*Requirement*.
Lines from the beginning of the entries up to and including the one with "BINUS UNIVERSITY (1183, 90)" must be duplicated word for word; leave out all others.

--------

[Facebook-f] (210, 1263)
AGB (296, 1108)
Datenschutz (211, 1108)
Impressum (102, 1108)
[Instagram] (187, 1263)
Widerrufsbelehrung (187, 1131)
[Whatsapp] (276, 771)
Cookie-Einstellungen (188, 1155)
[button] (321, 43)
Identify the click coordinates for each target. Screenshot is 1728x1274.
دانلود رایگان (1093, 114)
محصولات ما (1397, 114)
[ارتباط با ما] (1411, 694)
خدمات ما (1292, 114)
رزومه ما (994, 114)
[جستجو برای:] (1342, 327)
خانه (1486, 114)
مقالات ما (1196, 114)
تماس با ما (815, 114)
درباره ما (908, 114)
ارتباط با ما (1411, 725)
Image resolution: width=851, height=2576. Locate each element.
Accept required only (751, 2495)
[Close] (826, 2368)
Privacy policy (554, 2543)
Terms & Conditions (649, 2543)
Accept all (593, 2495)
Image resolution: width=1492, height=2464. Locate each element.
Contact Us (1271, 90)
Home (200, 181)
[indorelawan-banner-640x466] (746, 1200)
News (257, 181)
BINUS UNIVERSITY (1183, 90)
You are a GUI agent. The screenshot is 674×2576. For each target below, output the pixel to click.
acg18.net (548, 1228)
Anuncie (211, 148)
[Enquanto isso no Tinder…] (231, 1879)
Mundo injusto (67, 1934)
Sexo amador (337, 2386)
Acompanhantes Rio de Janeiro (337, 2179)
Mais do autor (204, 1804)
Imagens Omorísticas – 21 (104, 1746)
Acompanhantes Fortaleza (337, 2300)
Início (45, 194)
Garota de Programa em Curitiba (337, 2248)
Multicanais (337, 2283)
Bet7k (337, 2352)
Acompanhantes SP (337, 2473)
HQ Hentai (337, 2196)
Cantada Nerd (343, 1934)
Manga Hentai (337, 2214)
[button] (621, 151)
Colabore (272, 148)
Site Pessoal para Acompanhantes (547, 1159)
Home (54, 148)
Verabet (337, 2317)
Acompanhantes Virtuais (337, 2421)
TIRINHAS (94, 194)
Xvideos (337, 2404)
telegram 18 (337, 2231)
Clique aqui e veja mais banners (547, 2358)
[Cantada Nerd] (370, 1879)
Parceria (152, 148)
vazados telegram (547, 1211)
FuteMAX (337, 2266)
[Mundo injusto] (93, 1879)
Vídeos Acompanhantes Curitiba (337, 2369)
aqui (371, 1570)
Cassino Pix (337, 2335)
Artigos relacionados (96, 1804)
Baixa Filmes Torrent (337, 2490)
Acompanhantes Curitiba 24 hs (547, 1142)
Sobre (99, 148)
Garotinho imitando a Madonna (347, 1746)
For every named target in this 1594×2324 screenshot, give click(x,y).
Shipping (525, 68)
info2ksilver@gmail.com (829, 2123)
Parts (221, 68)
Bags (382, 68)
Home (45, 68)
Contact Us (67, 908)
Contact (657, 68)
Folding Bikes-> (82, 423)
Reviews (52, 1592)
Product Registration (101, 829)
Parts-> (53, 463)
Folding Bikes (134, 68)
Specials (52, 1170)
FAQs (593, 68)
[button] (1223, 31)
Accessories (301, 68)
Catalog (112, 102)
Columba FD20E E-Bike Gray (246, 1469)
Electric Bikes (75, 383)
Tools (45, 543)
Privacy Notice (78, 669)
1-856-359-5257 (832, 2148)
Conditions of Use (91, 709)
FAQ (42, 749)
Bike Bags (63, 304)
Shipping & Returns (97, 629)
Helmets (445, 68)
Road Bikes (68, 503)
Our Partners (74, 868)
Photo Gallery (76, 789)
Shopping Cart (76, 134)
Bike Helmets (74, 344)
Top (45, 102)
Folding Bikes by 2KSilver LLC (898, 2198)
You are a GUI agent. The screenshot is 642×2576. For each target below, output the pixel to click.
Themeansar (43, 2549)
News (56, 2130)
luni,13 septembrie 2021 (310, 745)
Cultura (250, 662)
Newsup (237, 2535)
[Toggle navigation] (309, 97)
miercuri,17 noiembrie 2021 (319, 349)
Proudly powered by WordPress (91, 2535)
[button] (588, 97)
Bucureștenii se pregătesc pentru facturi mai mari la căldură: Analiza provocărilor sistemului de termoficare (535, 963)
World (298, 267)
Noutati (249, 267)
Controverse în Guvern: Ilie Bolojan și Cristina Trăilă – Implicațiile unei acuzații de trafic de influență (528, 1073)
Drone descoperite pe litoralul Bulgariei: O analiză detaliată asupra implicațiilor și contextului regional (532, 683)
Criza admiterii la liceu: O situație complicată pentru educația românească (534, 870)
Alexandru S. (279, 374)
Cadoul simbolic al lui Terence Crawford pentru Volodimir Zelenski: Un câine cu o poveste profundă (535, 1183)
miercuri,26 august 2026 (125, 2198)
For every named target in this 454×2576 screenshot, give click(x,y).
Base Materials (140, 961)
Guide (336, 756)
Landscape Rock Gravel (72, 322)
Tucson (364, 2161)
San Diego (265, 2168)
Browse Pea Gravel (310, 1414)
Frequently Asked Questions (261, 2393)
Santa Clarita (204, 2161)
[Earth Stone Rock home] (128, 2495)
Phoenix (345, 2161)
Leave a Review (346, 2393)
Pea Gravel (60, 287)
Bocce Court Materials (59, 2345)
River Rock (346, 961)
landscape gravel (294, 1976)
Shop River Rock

--------

*Result of the exercise*.
[Facebook-f] (210, 1263)
AGB (296, 1108)
Datenschutz (211, 1108)
Impressum (102, 1108)
[Instagram] (187, 1263)
Widerrufsbelehrung (187, 1131)
[Whatsapp] (276, 771)
Cookie-Einstellungen (188, 1155)
[button] (321, 43)
Identify the click coordinates for each target. Screenshot is 1728x1274.
دانلود رایگان (1093, 114)
محصولات ما (1397, 114)
[ارتباط با ما] (1411, 694)
خدمات ما (1292, 114)
رزومه ما (994, 114)
[جستجو برای:] (1342, 327)
خانه (1486, 114)
مقالات ما (1196, 114)
تماس با ما (815, 114)
درباره ما (908, 114)
ارتباط با ما (1411, 725)
Image resolution: width=851, height=2576. Locate each element.
Accept required only (751, 2495)
[Close] (826, 2368)
Privacy policy (554, 2543)
Terms & Conditions (649, 2543)
Accept all (593, 2495)
Image resolution: width=1492, height=2464. Locate each element.
Contact Us (1271, 90)
Home (200, 181)
[indorelawan-banner-640x466] (746, 1200)
News (257, 181)
BINUS UNIVERSITY (1183, 90)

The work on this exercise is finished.